*Task requirements*:
Start with the first line of the data and end with the line that holds "Given: Expand the 广告管理 menu"; write out each one exactly.

*Saved data entries*:
---+---
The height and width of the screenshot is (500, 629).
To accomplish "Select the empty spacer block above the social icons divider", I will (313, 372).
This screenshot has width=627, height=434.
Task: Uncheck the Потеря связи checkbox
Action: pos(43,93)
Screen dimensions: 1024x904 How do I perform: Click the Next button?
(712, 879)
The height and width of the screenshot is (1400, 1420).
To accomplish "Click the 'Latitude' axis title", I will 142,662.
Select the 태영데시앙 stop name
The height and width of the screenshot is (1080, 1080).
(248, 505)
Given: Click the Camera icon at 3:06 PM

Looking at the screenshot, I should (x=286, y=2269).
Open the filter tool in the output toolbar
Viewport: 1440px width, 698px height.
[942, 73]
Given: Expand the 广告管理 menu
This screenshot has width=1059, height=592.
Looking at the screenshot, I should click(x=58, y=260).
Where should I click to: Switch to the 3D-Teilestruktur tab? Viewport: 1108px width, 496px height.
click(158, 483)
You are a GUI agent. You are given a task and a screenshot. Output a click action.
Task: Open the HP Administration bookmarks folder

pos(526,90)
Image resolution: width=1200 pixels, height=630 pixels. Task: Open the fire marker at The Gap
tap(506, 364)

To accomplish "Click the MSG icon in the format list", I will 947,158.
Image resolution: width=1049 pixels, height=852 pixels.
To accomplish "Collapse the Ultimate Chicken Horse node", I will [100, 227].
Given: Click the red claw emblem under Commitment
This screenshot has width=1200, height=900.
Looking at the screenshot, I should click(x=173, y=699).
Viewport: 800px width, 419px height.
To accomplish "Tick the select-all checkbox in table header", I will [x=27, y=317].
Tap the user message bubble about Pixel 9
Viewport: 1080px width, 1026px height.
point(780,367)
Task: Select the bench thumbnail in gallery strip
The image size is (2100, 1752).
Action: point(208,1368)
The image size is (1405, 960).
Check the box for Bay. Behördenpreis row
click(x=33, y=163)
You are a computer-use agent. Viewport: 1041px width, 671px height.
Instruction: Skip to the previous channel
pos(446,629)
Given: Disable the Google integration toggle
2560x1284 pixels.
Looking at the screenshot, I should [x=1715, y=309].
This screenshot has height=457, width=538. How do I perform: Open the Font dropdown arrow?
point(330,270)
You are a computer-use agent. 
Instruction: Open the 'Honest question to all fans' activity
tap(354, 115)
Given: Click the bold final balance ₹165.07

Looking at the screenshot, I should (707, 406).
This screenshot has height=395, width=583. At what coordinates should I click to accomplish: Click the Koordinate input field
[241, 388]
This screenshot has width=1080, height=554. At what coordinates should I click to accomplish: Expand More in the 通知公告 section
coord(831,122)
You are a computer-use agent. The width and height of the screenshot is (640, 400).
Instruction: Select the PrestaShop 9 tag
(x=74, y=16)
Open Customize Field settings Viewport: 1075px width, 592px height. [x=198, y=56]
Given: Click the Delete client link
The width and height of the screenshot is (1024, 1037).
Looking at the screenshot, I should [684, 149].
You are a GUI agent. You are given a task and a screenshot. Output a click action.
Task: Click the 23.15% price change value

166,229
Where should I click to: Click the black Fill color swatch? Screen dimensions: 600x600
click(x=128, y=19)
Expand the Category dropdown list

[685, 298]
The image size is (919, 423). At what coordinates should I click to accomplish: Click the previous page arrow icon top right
---+---
*Result of the exercise*:
The height and width of the screenshot is (500, 629).
To accomplish "Select the empty spacer block above the social icons divider", I will (313, 372).
This screenshot has width=627, height=434.
Task: Uncheck the Потеря связи checkbox
Action: pos(43,93)
Screen dimensions: 1024x904 How do I perform: Click the Next button?
(712, 879)
The height and width of the screenshot is (1400, 1420).
To accomplish "Click the 'Latitude' axis title", I will 142,662.
Select the 태영데시앙 stop name
The height and width of the screenshot is (1080, 1080).
(248, 505)
Given: Click the Camera icon at 3:06 PM

Looking at the screenshot, I should (x=286, y=2269).
Open the filter tool in the output toolbar
Viewport: 1440px width, 698px height.
[942, 73]
Given: Expand the 广告管理 menu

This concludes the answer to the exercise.